Objet: Vulnérabilité de Xpdf

Gestion du document

Référence CERTA-2004-AVI-418
Titre Vulnérabilité de Xpdf
Date de la première version30 décembre 2004
Date de la dernière version17 février 2005
Source(s) Bulletin de sécurité iDefense du 21 décembre 2004
Pièce(s) jointe(s) Aucune(s)
Tableau 1: Gestion du document

Une gestion de version détaillée se trouve à la fin de ce document.

Risque

  • Exécution de code arbitraire

Systèmes affectés

Lecteur Xpdf de documents au format Portable Document Format (PDF).

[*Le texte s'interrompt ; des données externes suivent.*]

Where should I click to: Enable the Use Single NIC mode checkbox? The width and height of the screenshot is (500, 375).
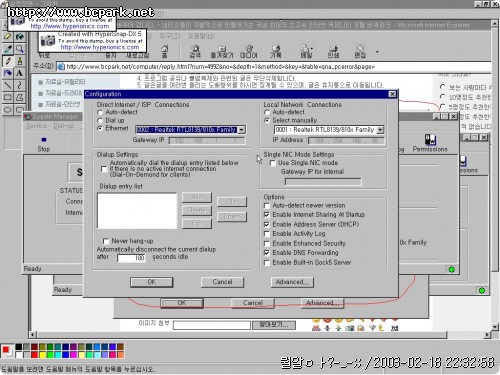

D'autres applications utilisant une partie du code de Xpdf sont également vulnérables (Gpdf, kdegraphics, koffice, tetex, ...).

Résumé

Une vulnérabilité du lecteur Xpdf permet à un utilisateur mal intentionné d'exécuter du code arbitraire sur une machine vulnérable.

Description

Une vulnérabilité de type débordement de mémoire a été découverte dans la fonction Gfx::doImage.

Un utilisateur mal intentionné peut exploiter cette vulnérabilité par le biais d'un document au format PDF habilement construit. Il est alors possible d'exécuter du code arbitraire avec les privilèges de l'utilisateur ayant lancé le lecteur Xpdf.

Contournement provisoire

Ne lire que des documents au format PDF provenant d'une source de confiance.

Solution

Mettre à jour le lecteur Xpdf (cf. section Documentation).

Documentation

Gestion détaillée du document

    le 30 décembre 2004
    version initiale.
    le 03 janvier 2005
    première révision : ajout des applications associées et ajout des avis Debian et Mandrake.
    le 12 janvier 2005
    ajout référence au bulletin de sécurité Gentoo GLSA 200501-17.
    le 14 janvier 2005
    ajout référence au bulletin de sécurité RedHat RHSA-2005:018.
    le 20 janvier 2005
    modification du lien vers le serveur de Foolabs.
    le 17 février 2005
    ajout des références aux bulletins de sécurité RedHat.